====== SUPPLIED MATERIAL ======

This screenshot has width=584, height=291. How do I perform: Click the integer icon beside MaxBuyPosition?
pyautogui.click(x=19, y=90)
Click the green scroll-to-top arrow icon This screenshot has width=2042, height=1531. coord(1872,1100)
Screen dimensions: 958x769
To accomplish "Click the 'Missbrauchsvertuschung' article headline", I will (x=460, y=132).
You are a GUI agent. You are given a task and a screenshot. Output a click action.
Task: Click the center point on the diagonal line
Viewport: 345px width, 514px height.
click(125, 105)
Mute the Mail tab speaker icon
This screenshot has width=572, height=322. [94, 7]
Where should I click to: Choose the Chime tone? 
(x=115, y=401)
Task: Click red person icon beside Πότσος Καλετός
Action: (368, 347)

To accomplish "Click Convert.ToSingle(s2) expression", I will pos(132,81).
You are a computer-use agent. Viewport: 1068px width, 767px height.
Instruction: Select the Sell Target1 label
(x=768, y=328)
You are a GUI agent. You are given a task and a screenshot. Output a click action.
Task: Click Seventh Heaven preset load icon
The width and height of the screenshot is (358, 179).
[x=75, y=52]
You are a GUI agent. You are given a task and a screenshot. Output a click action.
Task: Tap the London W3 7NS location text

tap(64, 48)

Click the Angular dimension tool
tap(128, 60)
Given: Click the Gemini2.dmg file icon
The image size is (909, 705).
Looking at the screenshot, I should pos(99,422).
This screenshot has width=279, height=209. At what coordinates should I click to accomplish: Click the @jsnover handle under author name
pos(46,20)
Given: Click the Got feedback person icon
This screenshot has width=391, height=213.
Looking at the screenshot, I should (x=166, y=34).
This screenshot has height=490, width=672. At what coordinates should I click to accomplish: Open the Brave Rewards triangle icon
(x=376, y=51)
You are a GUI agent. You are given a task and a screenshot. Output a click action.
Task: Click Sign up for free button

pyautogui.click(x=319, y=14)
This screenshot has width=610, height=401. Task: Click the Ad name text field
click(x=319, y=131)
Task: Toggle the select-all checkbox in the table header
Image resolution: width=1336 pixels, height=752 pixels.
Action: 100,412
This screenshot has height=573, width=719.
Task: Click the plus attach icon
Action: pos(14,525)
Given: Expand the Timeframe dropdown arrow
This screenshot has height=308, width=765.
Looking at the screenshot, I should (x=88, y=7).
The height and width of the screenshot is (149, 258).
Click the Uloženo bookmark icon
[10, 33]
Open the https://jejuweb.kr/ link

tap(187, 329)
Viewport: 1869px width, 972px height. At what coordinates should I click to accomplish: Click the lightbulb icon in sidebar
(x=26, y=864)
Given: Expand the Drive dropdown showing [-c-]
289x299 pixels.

======

Lay out every line of the listing above as a Markdown table with two columns, Row and Line. Number each row and leave out the blank lines.

| Row | Line |
|---|---|
| 1 | This screenshot has width=584, height=291. How do I perform: Click the integer icon beside MaxBuyPosition? |
| 2 | pyautogui.click(x=19, y=90) |
| 3 | Click the green scroll-to-top arrow icon This screenshot has width=2042, height=1531. coord(1872,1100) |
| 4 | Screen dimensions: 958x769 |
| 5 | To accomplish "Click the 'Missbrauchsvertuschung' article headline", I will (x=460, y=132). |
| 6 | You are a GUI agent. You are given a task and a screenshot. Output a click action. |
| 7 | Task: Click the center point on the diagonal line |
| 8 | Viewport: 345px width, 514px height. |
| 9 | click(125, 105) |
| 10 | Mute the Mail tab speaker icon |
| 11 | This screenshot has width=572, height=322. [94, 7] |
| 12 | Where should I click to: Choose the Chime tone?  |
| 13 | (x=115, y=401) |
| 14 | Task: Click red person icon beside Πότσος Καλετός |
| 15 | Action: (368, 347) |
| 16 | To accomplish "Click Convert.ToSingle(s2) expression", I will pos(132,81). |
| 17 | You are a computer-use agent. Viewport: 1068px width, 767px height. |
| 18 | Instruction: Select the Sell Target1 label |
| 19 | (x=768, y=328) |
| 20 | You are a GUI agent. You are given a task and a screenshot. Output a click action. |
| 21 | Task: Click Seventh Heaven preset load icon |
| 22 | The width and height of the screenshot is (358, 179). |
| 23 | [x=75, y=52] |
| 24 | You are a GUI agent. You are given a task and a screenshot. Output a click action. |
| 25 | Task: Tap the London W3 7NS location text |
| 26 | tap(64, 48) |
| 27 | Click the Angular dimension tool |
| 28 | tap(128, 60) |
| 29 | Given: Click the Gemini2.dmg file icon |
| 30 | The image size is (909, 705). |
| 31 | Looking at the screenshot, I should pos(99,422). |
| 32 | This screenshot has width=279, height=209. At what coordinates should I click to accomplish: Click the @jsnover handle under author name |
| 33 | pos(46,20) |
| 34 | Given: Click the Got feedback person icon |
| 35 | This screenshot has width=391, height=213. |
| 36 | Looking at the screenshot, I should (x=166, y=34). |
| 37 | This screenshot has height=490, width=672. At what coordinates should I click to accomplish: Open the Brave Rewards triangle icon |
| 38 | (x=376, y=51) |
| 39 | You are a GUI agent. You are given a task and a screenshot. Output a click action. |
| 40 | Task: Click Sign up for free button |
| 41 | pyautogui.click(x=319, y=14) |
| 42 | This screenshot has width=610, height=401. Task: Click the Ad name text field |
| 43 | click(x=319, y=131) |
| 44 | Task: Toggle the select-all checkbox in the table header |
| 45 | Image resolution: width=1336 pixels, height=752 pixels. |
| 46 | Action: 100,412 |
| 47 | This screenshot has height=573, width=719. |
| 48 | Task: Click the plus attach icon |
| 49 | Action: pos(14,525) |
| 50 | Given: Expand the Timeframe dropdown arrow |
| 51 | This screenshot has height=308, width=765. |
| 52 | Looking at the screenshot, I should (x=88, y=7). |
| 53 | The height and width of the screenshot is (149, 258). |
| 54 | Click the Uloženo bookmark icon |
| 55 | [10, 33] |
| 56 | Open the https://jejuweb.kr/ link |
| 57 | tap(187, 329) |
| 58 | Viewport: 1869px width, 972px height. At what coordinates should I click to accomplish: Click the lightbulb icon in sidebar |
| 59 | (x=26, y=864) |
| 60 | Given: Expand the Drive dropdown showing [-c-] |
| 61 | 289x299 pixels. |